Car l’exode parisien n’est pas apparu avec la crise. La Fabrique de la Cité rappelle ainsi que la ville de Paris « a perdu en moyenne 11 000 habitants par an entre 2012 et 2017. » Reste que le phénomène est plus marqué depuis deux ans… et que les salariés sont de moins en moins enclins à faire des concessions en ce qui concerne leur équilibre de vie. « Il n’y a pas qu’une seule façon de réagir pour les entreprises, souligne toutefois Natalène Levieil, cela dépend du métier et du poste. » Et la réponse est d’autant plus difficile à apporter que la question de l’équité entre salariés se pose. « Si l’on autorise un domicile éloigné à un collaborateur et pas à d’autres, comment va-t-on le justifier ? Et comment harmoniser les salaires ? Si un salarié parisien déménage, avec son salaire, dans une région où l’on avait déjà des collaborateurs, avec des salaires régionaux, que fait-on ? », interroge la spécialiste, qui accompagne des entreprises sur ces questions. « Si la nature de l’activité impose des astreintes ou une présence au bureau, la réponse est facile », dit-elle, tout en constatant, chez ses clients, « une individualisation plus que des politiques ou des règles communes ». « C’est très compliqué pour les entreprises aujourd’hui, poursuit-elle, du fait du choc culturel sur le télétravail, du retour au bureau et des nouvelles aspirations des salariés. »

Laurent Labbé, de ChooseMyCompany, le confirme. « Je m’inquiète d’avoir des collaborateurs isolés dans leur ville.

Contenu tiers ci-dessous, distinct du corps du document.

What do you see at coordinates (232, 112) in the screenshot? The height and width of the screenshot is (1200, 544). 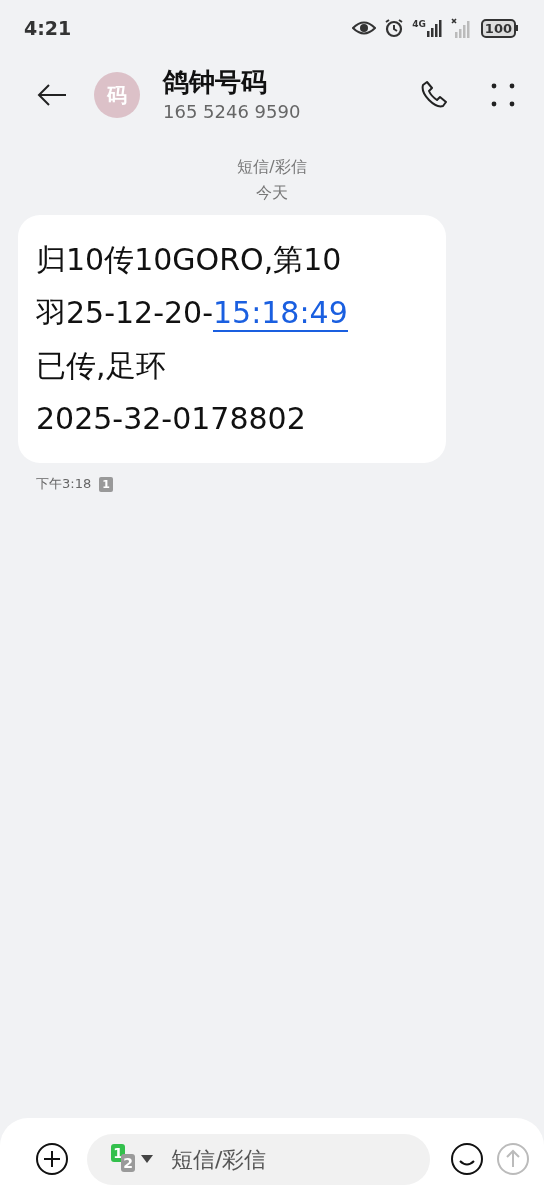 I see `contact-number: 165 5246 9590` at bounding box center [232, 112].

J’aime l’idée d’une organisation éclatée, certes, mais avec, peut-être, de petits clusters, qui pourraient même être source de recrutement à l’avenir. Ces collaborateurs éloignés sont comme de petites graines que l’on sème pour la suite », dit-il, en prévoyant déjà des ouvertures à Berlin, Barcelone et Copenhague pour aller dans ce sens. Pour lui, les conditions doivent cependant être claires et les règles de rencontres physiques, de prise en charge des frais, de communication, de réalisation des tâches qui peuvent être faites à distance ou non, bien définies. « Les entreprises sont encore en phase de test et d’adaptation et la réflexion aura lieu dans la durée », conclut Natalène Levieil. La nouvelle édition du baromètre du déménagement1 révèle qu’un quart des Français envisagent de changer de lieu de vie en 2022. « Pour un quart des personnes concernées par le télétravail (23 %), la possibilité de travailler à domicile a joué sur leur décision de déménager », précise l’étude. Les Parisiens ne rentreront certainement pas à Paris. D’autres s’en iront. Et les employeurs devront tenir compte de leur choix…

(1) Baromètre réalisé au premier trimestre 2022 par l’Ifop pour Les Déménageurs bretons à partir d’un échantillon de plus de 2 000 personnes.